In the mailing list message, how long does the serial code take to run one case on the typical PC described?

======== Provided text

[petsc-users] CPU speed or DRAM speed bottlenecks ?

C B cebau.mail at gmail.com
Thu Dec 3 17:28:49 CST 2020


Barry,

Thank you so much for your quick reply and insight.

Are there any tools/simple ways to determine how much time is lost in cache
misses / etc, please direct me to any resources to learn about this.

Thanks again!


On Thu, Dec 3, 2020 at 4:09 PM Barry Smith <bsmith at petsc.dev> wrote:

>
>
> On Dec 3, 2020, at 2:25 PM, C B <cebau.mail at gmail.com> wrote:
>
> Resorting to your expertise in software performance:
>
> Subject: Looking for a crude assessment of CPU speed or DRAM speed
> bottlenecks in shared memory multi-core PCs
>
> On a typical PC with one Xeon CPU (8 cores),  a serial code runs a case in
> say 10 hours of Wall time, and on the same computer 4 instances of the same
> code running simultaneously (the same case) take essentially the same Wall
> time, 10 hrs or a marginal increase such as 10hrs 30 mins.   There is no
> I/O, lots of free physical RAM, each core running an instance shows ~ 100%
> utilization.
>
> Q1: What could we conclude about this hardware-software-case combination
> in terms of being CPU bound, memory bandwidth bound, etc ?

================
======== Entries shown

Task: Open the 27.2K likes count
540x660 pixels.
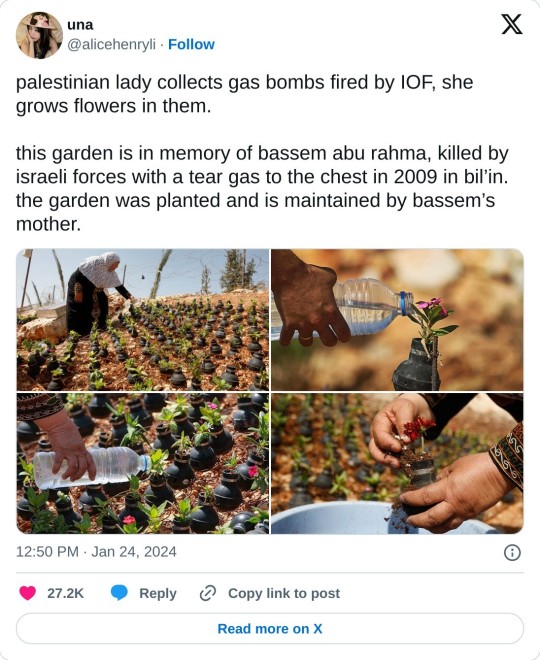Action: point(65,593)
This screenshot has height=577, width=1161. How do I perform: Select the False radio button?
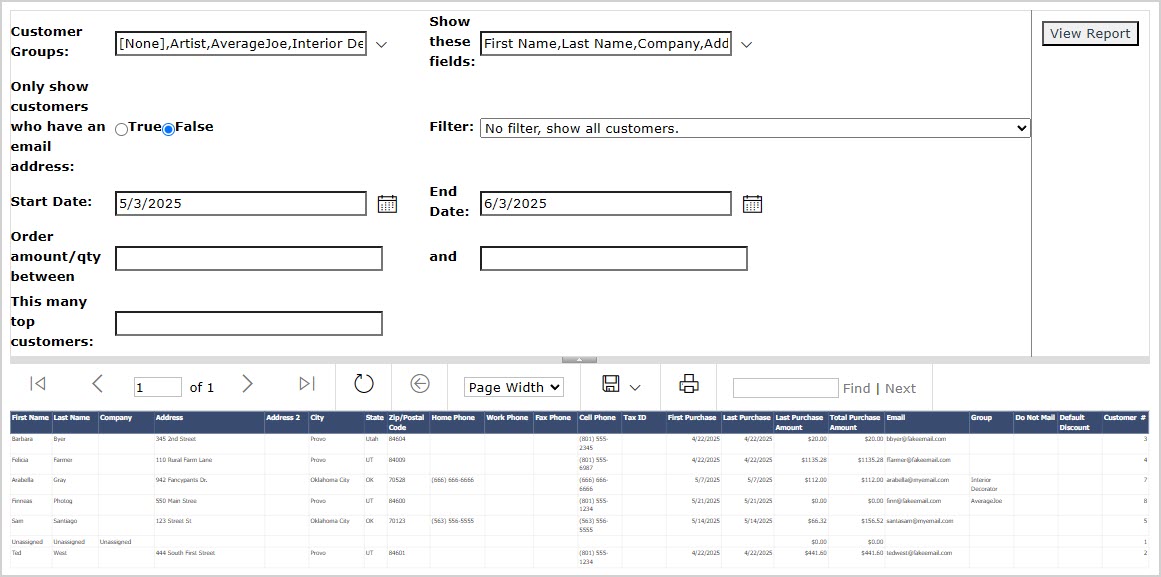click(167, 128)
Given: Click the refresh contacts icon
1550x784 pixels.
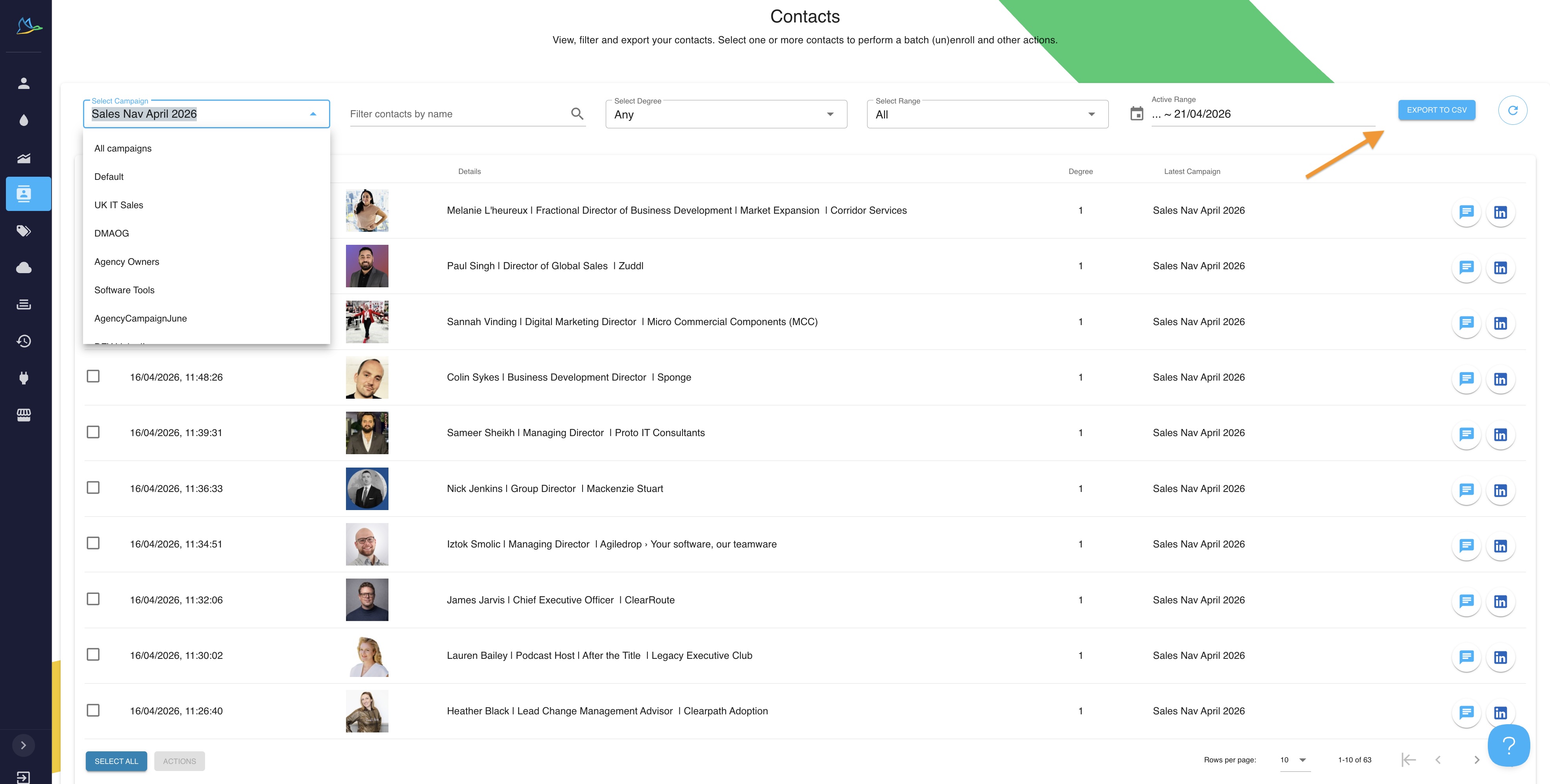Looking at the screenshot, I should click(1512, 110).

================

Response to the task
About 10 hours of wall time.